● Aim of the task
Tell how many lines in the data contain the string "each", using a single number as the whole reply.

┌──

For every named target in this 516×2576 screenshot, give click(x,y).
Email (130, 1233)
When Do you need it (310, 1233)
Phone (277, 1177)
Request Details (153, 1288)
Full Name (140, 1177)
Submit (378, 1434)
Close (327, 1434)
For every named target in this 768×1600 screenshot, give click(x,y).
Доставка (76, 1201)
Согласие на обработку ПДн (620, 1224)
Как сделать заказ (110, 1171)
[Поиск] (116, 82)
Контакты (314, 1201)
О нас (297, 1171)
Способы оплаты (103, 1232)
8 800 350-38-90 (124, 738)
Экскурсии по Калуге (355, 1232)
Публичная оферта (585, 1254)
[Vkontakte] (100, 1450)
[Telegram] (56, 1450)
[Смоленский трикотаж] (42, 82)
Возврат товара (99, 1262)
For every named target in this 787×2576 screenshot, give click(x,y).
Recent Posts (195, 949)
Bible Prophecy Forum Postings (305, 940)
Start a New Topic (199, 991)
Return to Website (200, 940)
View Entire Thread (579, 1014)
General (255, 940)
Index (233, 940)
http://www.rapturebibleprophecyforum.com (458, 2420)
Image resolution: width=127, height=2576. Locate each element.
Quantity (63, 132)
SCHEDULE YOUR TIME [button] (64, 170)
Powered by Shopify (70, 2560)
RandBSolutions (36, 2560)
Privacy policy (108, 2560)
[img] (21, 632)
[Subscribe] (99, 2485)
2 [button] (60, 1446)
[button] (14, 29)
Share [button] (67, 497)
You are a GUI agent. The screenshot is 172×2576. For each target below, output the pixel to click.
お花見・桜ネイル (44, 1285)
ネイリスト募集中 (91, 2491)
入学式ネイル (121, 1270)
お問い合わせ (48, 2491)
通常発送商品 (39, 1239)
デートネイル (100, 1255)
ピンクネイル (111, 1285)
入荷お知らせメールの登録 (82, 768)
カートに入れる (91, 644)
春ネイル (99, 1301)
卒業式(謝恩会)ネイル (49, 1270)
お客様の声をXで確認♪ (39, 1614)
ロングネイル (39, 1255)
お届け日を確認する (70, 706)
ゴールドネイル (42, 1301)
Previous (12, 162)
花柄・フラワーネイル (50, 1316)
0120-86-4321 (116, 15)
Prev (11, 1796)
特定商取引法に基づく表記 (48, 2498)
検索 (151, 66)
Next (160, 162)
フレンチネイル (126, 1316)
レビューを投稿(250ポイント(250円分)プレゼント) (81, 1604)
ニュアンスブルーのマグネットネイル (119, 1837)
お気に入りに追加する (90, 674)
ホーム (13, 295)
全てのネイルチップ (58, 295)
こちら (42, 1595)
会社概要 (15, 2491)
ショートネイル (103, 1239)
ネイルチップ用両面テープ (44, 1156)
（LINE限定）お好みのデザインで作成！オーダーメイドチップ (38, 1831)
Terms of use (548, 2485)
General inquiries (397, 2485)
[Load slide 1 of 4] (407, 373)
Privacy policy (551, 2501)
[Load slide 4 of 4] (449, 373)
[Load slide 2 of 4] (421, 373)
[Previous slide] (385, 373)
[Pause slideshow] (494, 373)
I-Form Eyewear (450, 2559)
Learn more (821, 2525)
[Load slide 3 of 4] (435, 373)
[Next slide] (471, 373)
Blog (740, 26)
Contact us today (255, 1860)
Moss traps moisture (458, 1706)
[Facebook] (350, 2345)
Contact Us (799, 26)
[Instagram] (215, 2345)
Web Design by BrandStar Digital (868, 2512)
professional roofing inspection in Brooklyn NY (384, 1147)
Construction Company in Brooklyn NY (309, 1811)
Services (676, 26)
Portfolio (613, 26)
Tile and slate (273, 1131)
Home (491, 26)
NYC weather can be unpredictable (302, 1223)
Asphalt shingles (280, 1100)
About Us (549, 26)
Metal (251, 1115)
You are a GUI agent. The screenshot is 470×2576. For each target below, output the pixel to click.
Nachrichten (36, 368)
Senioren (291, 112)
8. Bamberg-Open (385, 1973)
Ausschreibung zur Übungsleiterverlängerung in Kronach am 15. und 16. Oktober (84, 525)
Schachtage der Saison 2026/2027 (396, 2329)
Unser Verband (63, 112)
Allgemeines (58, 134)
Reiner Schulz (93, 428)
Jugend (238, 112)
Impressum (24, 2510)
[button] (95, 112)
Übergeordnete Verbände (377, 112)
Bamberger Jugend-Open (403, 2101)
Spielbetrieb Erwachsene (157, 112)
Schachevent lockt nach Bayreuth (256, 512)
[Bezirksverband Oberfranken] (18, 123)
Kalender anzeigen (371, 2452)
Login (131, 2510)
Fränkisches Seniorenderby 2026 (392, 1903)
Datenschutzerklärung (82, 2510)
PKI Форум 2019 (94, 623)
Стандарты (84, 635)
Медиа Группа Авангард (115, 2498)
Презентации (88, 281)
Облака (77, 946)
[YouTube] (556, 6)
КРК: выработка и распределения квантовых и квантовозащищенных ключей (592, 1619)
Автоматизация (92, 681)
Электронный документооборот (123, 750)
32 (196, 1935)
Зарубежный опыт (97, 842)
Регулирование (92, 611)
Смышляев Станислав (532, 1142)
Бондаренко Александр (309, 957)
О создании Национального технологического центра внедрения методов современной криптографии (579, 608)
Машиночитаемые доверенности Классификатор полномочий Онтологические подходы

└──

● Output for this task
3